I claim no insightful genius in saying, ‘Labour in Britain is in really big trouble.’ The problem is that around the anglosphere the political spectrum is realigning. The rich now overwhelming vote left. (Just go and check the data for the last two US presidential elections.) Meanwhile the working class is moving into the ranks of the conservative parties. And they are the home of those who value patriotism, limiting immigration, judging individuals not groups, standing up for social views that only a decade ago were rock-solid normal and uncontested – these days described as ‘hard right’– things like believing in biology and basic scope for free speech without being cancelled. The economy is becoming less and less of a point of contention.

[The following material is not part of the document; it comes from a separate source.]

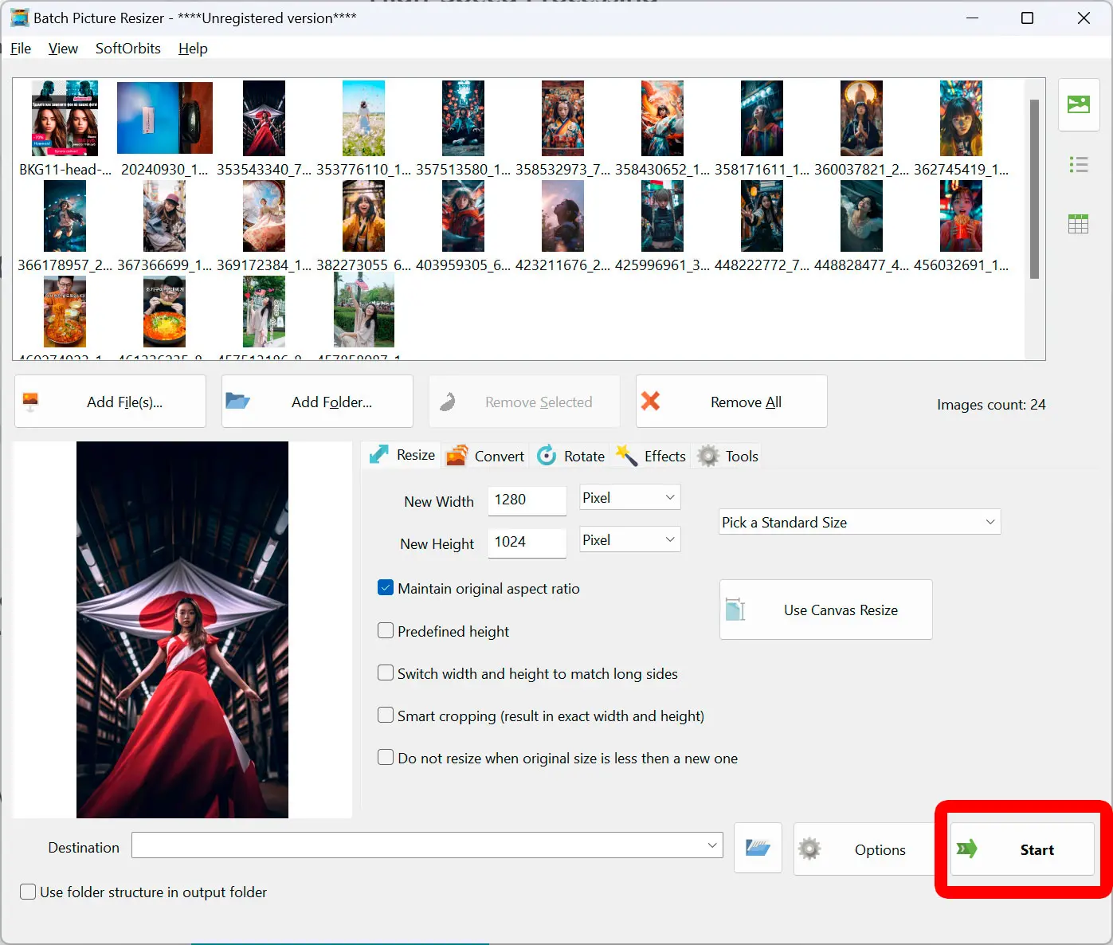Open the SoftOrbits menu
This screenshot has width=1113, height=945.
(127, 49)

This causes strains in both big parties on the right and the left. With majoritarian voting systems (like Britain’s, Canada’s, the US’s, and ours), it’s a battle to see which side tears itself apart first. Had Britain’s Labour party accepted the woeful, Brexit-in-name-only offered up by Theresa May, it would have caused the right side of politics to tear itself asunder. Nigel Farage’s Brexit party might have won last night’s by-election. But Labour didn’t accept it. Boris came along. Brexit got done. And it’s the Left that looks set to tear itself apart for the next decade or more. Who will it be in Australia, because I promise you this is coming?